Using the forum thread on log-digging below, explain why Brian's system failed while the supposedly identical system borrowed from another tester ran the same test without trouble.

• PROVIDED PASSAGE:
+--
Log-Digging - Featured TestSphere Card

(Beren) #1

One hundred cards. One hundred Test-related concepts.
Here on the club, we’ll feature a card from the TestSphere deck for people to write their stories about every month.

I challenge you:
Take a few minutes to think about your experiences with the featured card.

What bugs have you found that are related? Which ones have you missed?
How have you tackled testing for this concept?
What made it difficult or more easy?
What have you learned? What can others learn from your experience?

Take one of those experiences and put it to prose.
Telling your stories is as valuable to yourself as it is to others.

I’m not known to have much patience with logs. Even though I can see much value in all they record, I rather look for patterns than try to exactly understand what they’re saying.
Thankfully, for people like me, there are wonderful tools to help me. The tool I speak of, was my colleague Geert. (@_TestHeader)
He was the Dynatrace guy (among other roles) at my previous project.
This app does deep recording of what goes on with and around your product.

Whenever I saw something really strange I’d ask him to investigate and ‘drill down’. He didn’t necessarily have to scroll through logs, but he’d look for obvious problems at the time I saw the strange behaviour.
More often than not, he’d supplement my bug reports with important information on the lowest level possible for the developers to better understand what exactly had gone wrong.

Separately, our information might not have meant much. But together, they provided our developers with a good case why to fix the issue, how it was triggered and a start where to look for a solution.

What’s your story?

(Brian) #2

Once, some time ago, I had just started playing with our system logs. At the time, there were two levels of logging, “info” and “debug”. In one test, back when I started playing with the system logs, my system had a catastrophic failure. (As it was hardware and software, think smoke and extensive repairs)

Being a glutton for punishment, I pulled an “identical” system from one of the other testers to repeat the failure. I have it in my head that if a problem can be repeated, it would be easier to fix. So I run what I think was the exact same test, brace myself for the boom, and… Nothing odd happened. The system appeared to be happy as a clam.

Now I’m confused. Two systems which are supposedly identical in hardware and software react to a supposedly identical situation in two different ways. How can that happen? Since I had started playing with the logs, I set out to repeat the test again, this time checking the logs (and having a hand on the power off button to not cause more smoke-and-repairs, it’s not fun having everyone looking at you and asking about the foul stench!). What I found was, our two systems were, in fact, different. Mine had logging set to debug and his had logging set to info. So my system was too slow to react to a necessary change, which snowballed to a huge failure.

The lesson here is that, while logs are awesome tools, sometimes the existence of a log can change the result of your test.
+--
• Saved data entries:

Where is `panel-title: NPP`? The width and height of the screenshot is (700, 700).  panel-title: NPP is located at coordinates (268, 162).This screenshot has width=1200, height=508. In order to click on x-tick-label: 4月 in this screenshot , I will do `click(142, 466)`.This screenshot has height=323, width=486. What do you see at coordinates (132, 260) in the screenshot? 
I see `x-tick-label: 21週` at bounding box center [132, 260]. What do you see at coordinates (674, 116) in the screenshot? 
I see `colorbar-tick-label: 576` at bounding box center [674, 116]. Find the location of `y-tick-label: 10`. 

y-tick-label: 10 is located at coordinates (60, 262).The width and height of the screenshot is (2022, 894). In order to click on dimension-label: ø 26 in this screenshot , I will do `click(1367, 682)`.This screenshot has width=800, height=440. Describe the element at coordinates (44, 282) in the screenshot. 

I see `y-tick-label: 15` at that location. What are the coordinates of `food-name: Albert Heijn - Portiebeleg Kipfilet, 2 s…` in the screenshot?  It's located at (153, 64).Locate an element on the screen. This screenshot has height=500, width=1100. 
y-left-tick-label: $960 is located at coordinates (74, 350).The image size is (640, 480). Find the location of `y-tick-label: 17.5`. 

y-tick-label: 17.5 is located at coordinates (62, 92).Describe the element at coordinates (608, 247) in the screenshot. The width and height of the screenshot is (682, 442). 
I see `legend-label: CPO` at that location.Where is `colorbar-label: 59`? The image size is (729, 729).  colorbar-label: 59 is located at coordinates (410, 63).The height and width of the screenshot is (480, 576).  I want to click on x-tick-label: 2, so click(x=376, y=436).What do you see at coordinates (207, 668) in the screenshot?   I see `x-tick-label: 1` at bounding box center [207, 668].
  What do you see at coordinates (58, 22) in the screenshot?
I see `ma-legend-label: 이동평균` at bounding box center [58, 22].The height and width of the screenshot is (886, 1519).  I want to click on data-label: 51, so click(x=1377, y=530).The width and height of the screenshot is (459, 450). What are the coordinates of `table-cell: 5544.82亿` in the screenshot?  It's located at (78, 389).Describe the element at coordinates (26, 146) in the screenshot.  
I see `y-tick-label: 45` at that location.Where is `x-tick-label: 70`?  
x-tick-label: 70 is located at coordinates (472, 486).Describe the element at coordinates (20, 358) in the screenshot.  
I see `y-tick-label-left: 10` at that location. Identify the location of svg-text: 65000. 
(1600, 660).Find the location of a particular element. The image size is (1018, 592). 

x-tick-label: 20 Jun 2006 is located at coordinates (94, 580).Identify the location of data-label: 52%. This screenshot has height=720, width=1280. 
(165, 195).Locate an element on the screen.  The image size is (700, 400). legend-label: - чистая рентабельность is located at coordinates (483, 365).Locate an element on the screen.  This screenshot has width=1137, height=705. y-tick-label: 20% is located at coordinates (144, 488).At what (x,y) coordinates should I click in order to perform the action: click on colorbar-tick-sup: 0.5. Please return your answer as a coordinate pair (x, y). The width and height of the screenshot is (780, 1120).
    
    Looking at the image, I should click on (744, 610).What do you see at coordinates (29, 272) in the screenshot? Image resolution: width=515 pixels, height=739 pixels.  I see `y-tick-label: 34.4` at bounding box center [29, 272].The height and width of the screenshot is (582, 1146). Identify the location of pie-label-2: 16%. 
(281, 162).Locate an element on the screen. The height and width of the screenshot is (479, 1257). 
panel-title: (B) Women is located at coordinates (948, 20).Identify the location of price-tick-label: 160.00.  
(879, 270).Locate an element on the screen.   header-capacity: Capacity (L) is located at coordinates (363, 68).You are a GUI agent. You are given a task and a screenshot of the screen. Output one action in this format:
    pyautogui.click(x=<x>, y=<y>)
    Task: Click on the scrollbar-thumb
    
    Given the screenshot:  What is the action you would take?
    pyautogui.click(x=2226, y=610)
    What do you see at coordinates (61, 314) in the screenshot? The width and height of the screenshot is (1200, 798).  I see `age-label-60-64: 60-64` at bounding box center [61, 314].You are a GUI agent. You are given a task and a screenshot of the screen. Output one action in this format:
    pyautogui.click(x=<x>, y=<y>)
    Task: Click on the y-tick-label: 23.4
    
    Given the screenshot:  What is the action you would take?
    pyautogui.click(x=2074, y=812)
+--
• REPLY: The two systems were configured differently: Brian's had logging set to "debug," while the other tester's had logging set to "info." The debug-level logging made Brian's system too slow to react to a necessary change, and that delay snowballed into a huge failure.